WHAT THE EXERCISE ASKS: Format the lines of the records as a numbered list, starting at the line that contains "Click the Bright Crimson colorway text" and ending at the line that contains "Looking at the", and leave out any blank lines.

INFORMATION SUPPLIED:
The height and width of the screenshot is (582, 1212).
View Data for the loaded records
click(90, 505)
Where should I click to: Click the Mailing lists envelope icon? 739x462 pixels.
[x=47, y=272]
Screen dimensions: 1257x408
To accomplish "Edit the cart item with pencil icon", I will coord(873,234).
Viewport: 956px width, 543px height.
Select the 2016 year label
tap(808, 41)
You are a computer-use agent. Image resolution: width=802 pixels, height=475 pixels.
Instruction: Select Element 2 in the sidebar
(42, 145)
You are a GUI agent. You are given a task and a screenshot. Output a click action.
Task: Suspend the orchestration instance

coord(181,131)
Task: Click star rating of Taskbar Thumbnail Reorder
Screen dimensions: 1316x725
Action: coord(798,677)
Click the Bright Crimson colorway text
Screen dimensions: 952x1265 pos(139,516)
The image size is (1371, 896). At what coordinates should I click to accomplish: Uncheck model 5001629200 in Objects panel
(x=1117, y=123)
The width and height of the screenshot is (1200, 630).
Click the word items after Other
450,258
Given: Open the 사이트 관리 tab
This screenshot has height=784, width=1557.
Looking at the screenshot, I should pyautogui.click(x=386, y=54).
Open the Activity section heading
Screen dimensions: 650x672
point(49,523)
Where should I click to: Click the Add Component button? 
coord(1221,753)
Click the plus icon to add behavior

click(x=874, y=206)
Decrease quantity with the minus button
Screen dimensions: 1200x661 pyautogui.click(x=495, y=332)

OUTPUT FOR THIS TASK:
1. Click the Bright Crimson colorway text
2. Screen dimensions: 952x1265 pos(139,516)
3. The image size is (1371, 896). At what coordinates should I click to accomplish: Uncheck model 5001629200 in Objects panel
4. (x=1117, y=123)
5. The width and height of the screenshot is (1200, 630).
6. Click the word items after Other
7. 450,258
8. Given: Open the 사이트 관리 tab
9. This screenshot has height=784, width=1557.
10. Looking at the screenshot, I should pyautogui.click(x=386, y=54).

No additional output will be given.